§ **Given text**
--- START ---

Getting screwed over by Santa: an origin story
Just how bitter you are about your December birthday depends a lot on your childhood. No matter what, it’s gonna be at least a little ruined, but there’s a world of difference between "got a few less cards" and "got old candy canes instead of a birthday cake".
I was lucky. My saintly Mother took pains to keep my big day separate from Christmas. She'd always manage to orchestrate a kickass shindig with my friends a few weeks earlier, and then hold any presents from her and my Dad until the actual day, when I also got to pick out whatever I wanted for dinner. I still had to learn to fake a smile, as certain family members gave me sweater sets that somehow counted as holiday and birthday gifts, but I sucked it up. Because I know other December babies who were far less fortunate. For a very real depiction of just how brutal it can get, I turn your attention to this episode of the dearly-departed Happy Endings, in which the gang finds out that Jane's a secret Christmas baby:
(Seriously, how have we not all jumped on this "name your own birthday" concept?)
You'd think teen birthdays would be the most dramatic, since teenagers are such naturally sulky creatures, but all your friends are still living at home, and bored, and usually unable to throw a conflicting, raucous Chrismukkah party. Plus, all anyone wants to do at that age is listen to Dashboard Confessional in their room and think about how only J.D. Salinger gets them anyway. If people actually do snub them in favor of the holidays, it just feeds their moody egos. No, in my experience, it's during adulthood when you abandon all hope.

--- END ---

§ **Provided information**
--- START ---

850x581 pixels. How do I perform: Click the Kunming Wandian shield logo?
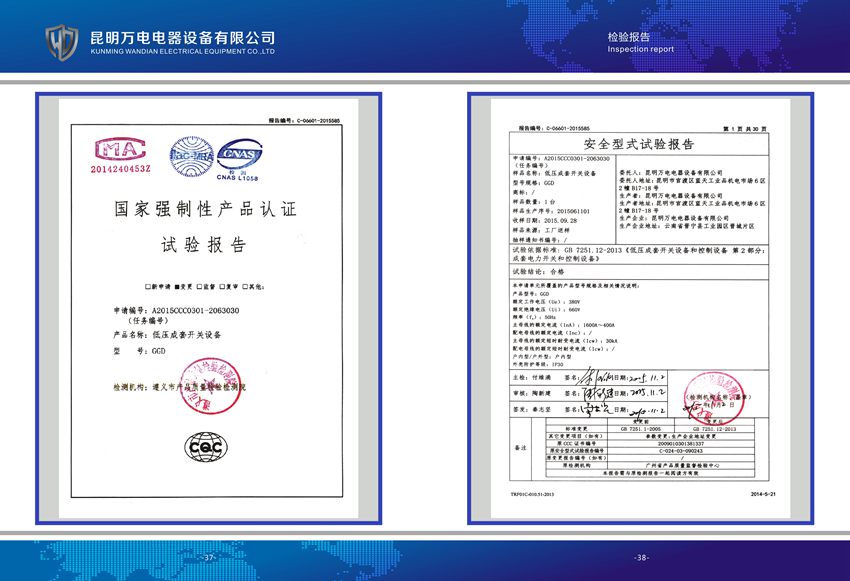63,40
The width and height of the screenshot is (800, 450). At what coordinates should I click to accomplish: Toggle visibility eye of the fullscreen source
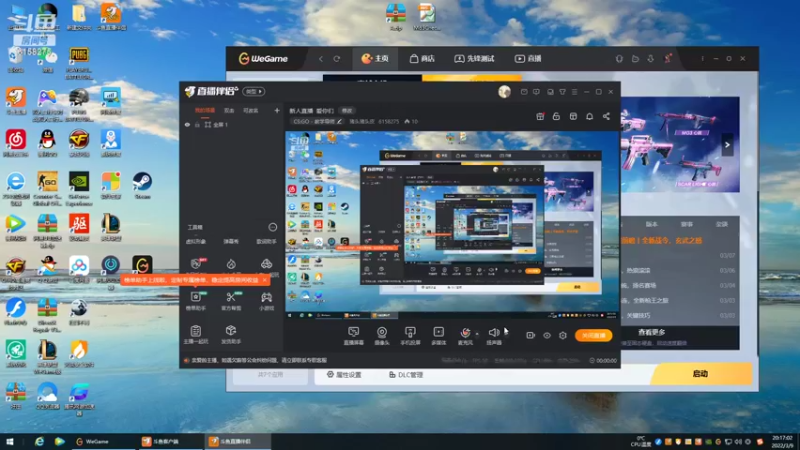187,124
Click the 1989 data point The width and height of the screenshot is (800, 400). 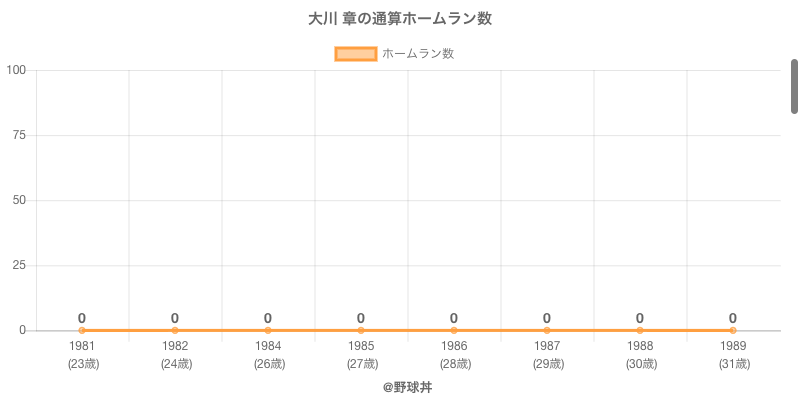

--- END ---
--- START ---

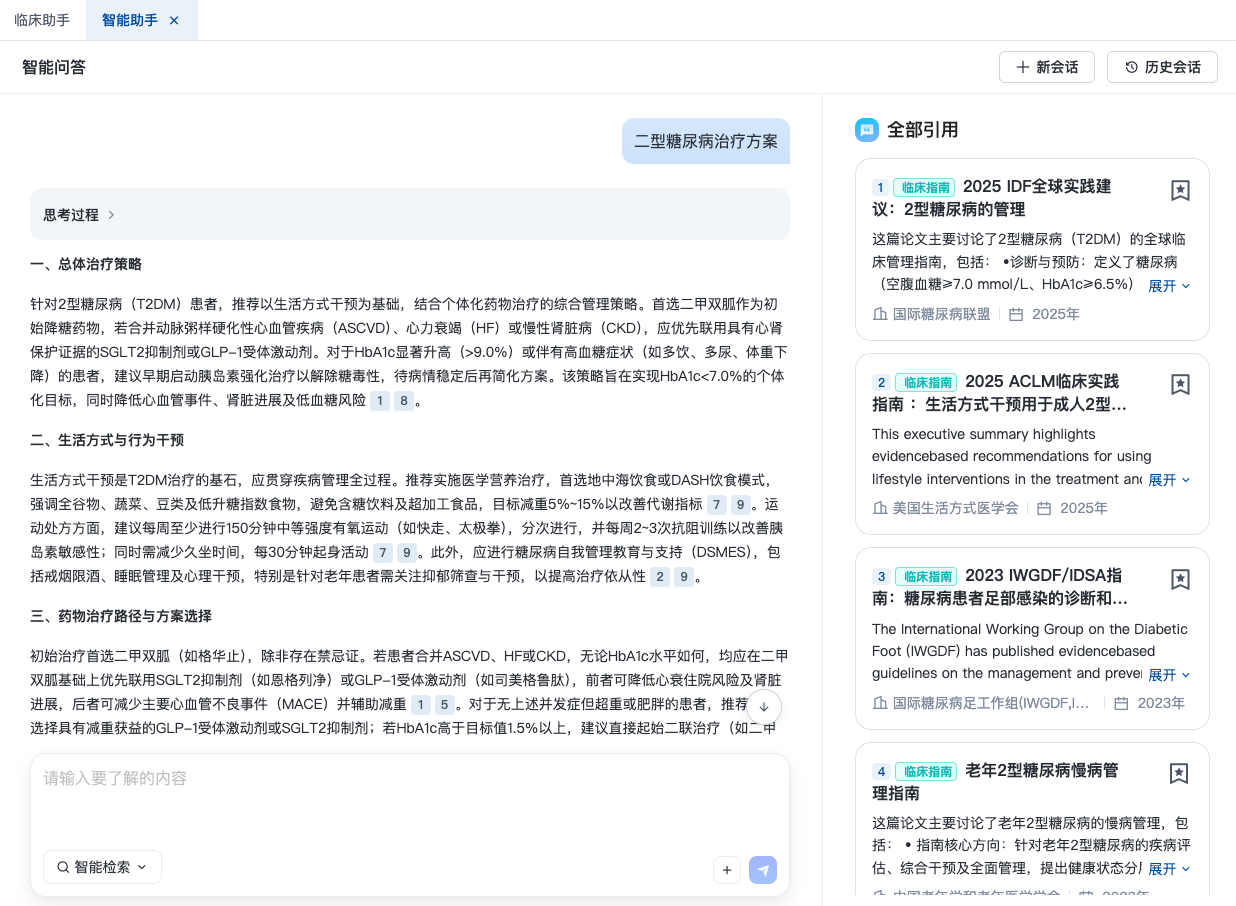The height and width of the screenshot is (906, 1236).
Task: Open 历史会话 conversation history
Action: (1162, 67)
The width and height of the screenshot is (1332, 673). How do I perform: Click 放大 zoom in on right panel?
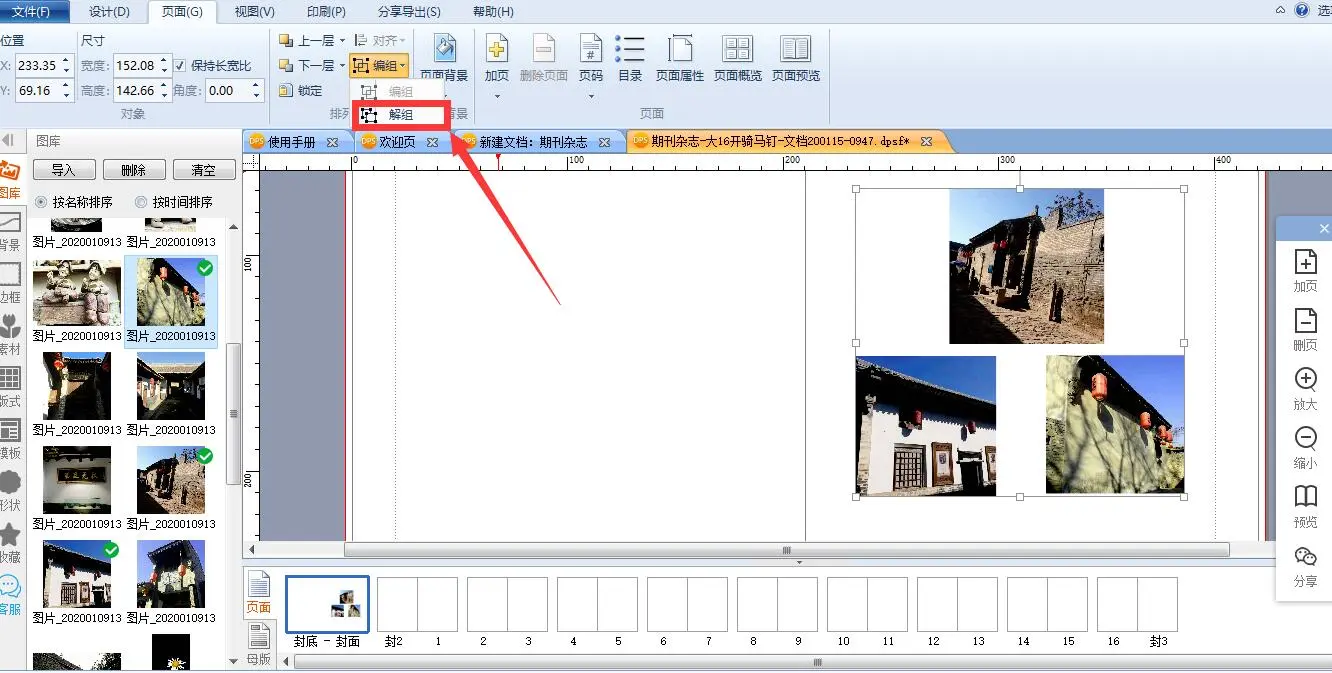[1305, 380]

--- END ---

§ **Exercise instructions**
Condense the paragraph of the December birthday text that begins "You'd think teen birthdays" into a shorter version that keeps its main points. The data comes from a different source than the text.

§ **Task output**
Teen birthdays might seem the most dramatic because teenagers are sulky, but their friends still live at home, are bored, and usually can't throw a competing holiday party. Teens also mostly want to sit in their rooms listening to Dashboard Confessional, and any snub in favor of the holidays only feeds their moody egos. In the writer's experience, adulthood is when you abandon all hope.